:: RECORDS FOR THE EXERCISE

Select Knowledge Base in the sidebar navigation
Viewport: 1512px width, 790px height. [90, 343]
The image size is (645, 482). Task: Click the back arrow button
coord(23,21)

::::
:: RECORDS FOR THE EXERCISE

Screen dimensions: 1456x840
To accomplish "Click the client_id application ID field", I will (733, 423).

::::

◆ **WORK INSTRUCTIONS**
Update the records starting at the line that contains "Select Knowledge Base" and ending at the line that contains "coord(23,21)" by changing "sidebar navigation" to "left-hand menu", with nothing else altered. Return only those lines.

◆ **EXERCISE ANSWER**
Select Knowledge Base in the left-hand menu
Viewport: 1512px width, 790px height. [90, 343]
The image size is (645, 482). Task: Click the back arrow button
coord(23,21)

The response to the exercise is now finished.